Local flags apply only within a specific group and must use group syntax.
This strict separation avoids ambiguous flag lifetime and makes the effective matching rules explicit at every position in the pattern.
Standard Flags
(?i)
Enables case-insensitive matching.
Applies to literal characters and character classes.
Unicode categories such as \p{Uppercase_Letter} are not affected; they always keep their literal meaning (see Character Types).
This form is accepted only at the start of the pattern.
(?i)error:\s+file\s+not\s+found
Use the grouped form (?i:…) to limit case-insensitive matching to a specific part of the pattern.
(?m)
Enables multi-line mode.
With this flag, ^ and $ match the start and end of each line instead of the entire input.
Line boundaries are based on line feeds. If you need Windows-style CRLF handling, enable
Flag::CRLFprogrammatically.
This form is accepted only at the start of the pattern.
(?m)^ERROR:.*$
Use (?m:…) for a local override.
(?s)
Enables dot-all mode.
. also matches line feeds (\n).
The whitespace class \s also includes line feeds in this mode, keeping whitespace handling consistent with ..

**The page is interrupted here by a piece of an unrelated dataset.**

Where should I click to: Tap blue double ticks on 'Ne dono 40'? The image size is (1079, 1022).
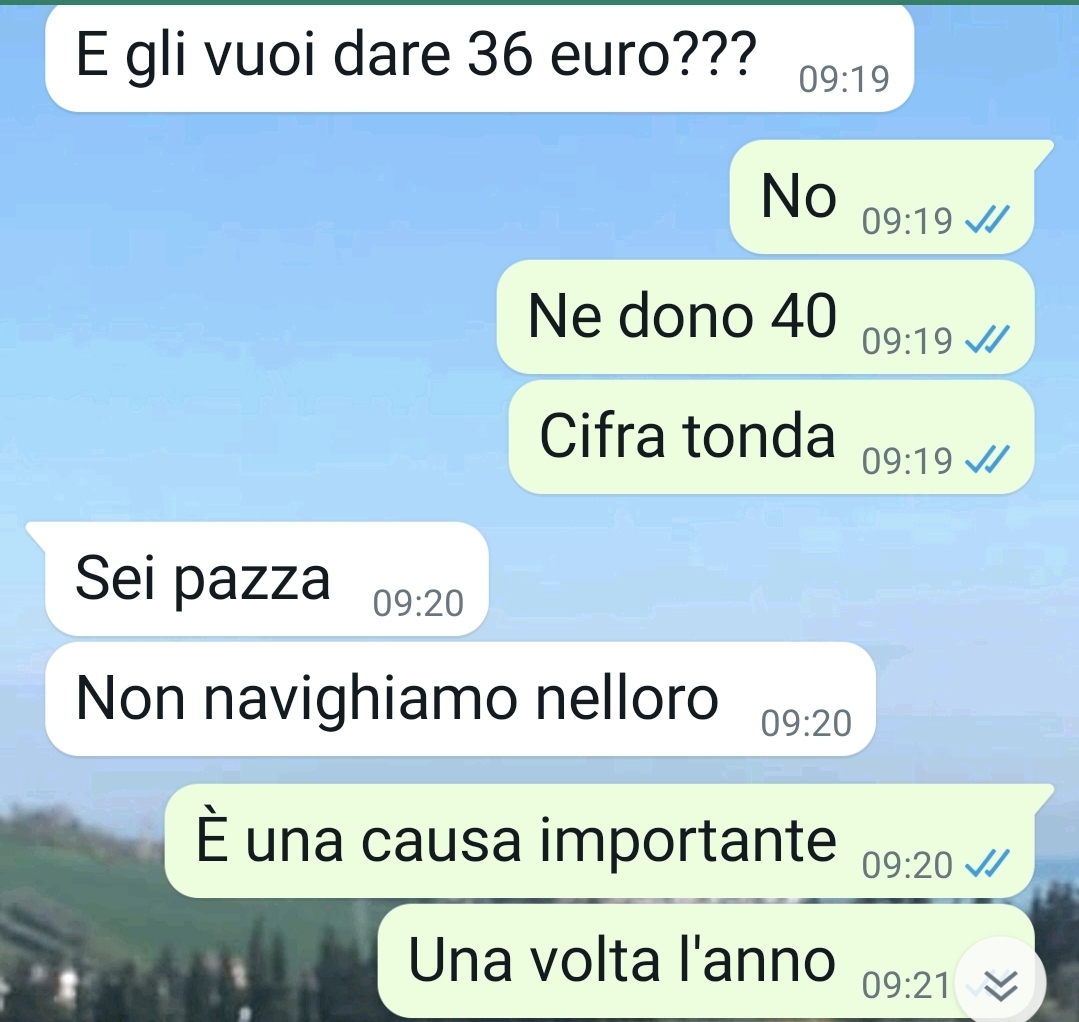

This form is accepted only at the start of the pattern.
(?s)<tag>.*?</tag>
Use (?s:…) for a local override.
(?x)
Enables verbose mode.
Whitespace is ignored while parsing the pattern.
A # character starts a comment that runs until the end of the line.
Inside character classes, whitespace and # retain their literal meaning.
Verbose mode is especially useful for long or complex patterns.
(?x)
^\s* # optional leading whitespace
ERROR # literal keyword
\s*:\s*
(?i:file) # case-insensitive match for "file"
\s+not\s+found
$
To match literal whitespace in verbose mode, place it inside a character class (for example [ ]) or escape it.
Inline Flag Sets
(?flags)
Enables multiple flags at once (global only).
Allowed flags: i, m, s, x, a, u.
This form is accepted only at the very start of the pattern.
A maximum of 10 flag characters is allowed.
Examples:
(?ims) enables case-insensitive, multi-line, and dot-all mode.
(?u) explicitly switches back to Unicode mode.
Local Flag Overrides
(?flags:…)
Applies or removes flags only within the group.
Flags not listed are inherited from the surrounding context.
A single minus sign - switches from enabling to disabling flags.
Only i, m, s, and x may be disabled.
ASCII and Unicode mode are switched explicitly using a and u.
Examples:
(?i:error:\s+(?-i:FILE)\s+not\s+found)
header:(?m:^.+$)
(?a:\w+)
Unsupported Standalone Flag Removal
Standalone flag removal without a group is not supported.
The following form is rejected:
(?-i)
This is intentional. Without a group boundary, it would be unclear where the disabled flag should stop applying.
Always use the grouped form instead:
(?-i:…) disables a flag only within that group.
This design ensures that every flag change has a clear and explicit scope.
Legacy and Compatibility Flags
These flag toggles exist primarily for compatibility with engines that default to ASCII or allow implicit mode switches. This engine is Unicode-first.
ASCII Mode
(?a) enables ASCII mode and restricts character escapes such as \d, \s, and \w (and their negations) to ASCII semantics.
See Character Types for the exact definitions.
Unicode Mode
(?u) disables ASCII mode and returns to Unicode semantics.
This is the only supported way to leave ASCII mode. The parser rejects -a and -u in flag lists to avoid ambiguous transitions.
Differences from Other Regex Engines
Global inline flags are only accepted at the start of the pattern. Many engines allow them anywhere and apply them from that point onward.
Flag changes must always be scoped explicitly using groups. Standalone removal like (?-i) is not accepted.
ASCII and Unicode mode are switched explicitly using (?a) and (?u), rather than implicit negation.
These rules favor explicit scope, readability, and safe refactoring over implicit or positional flag behavior.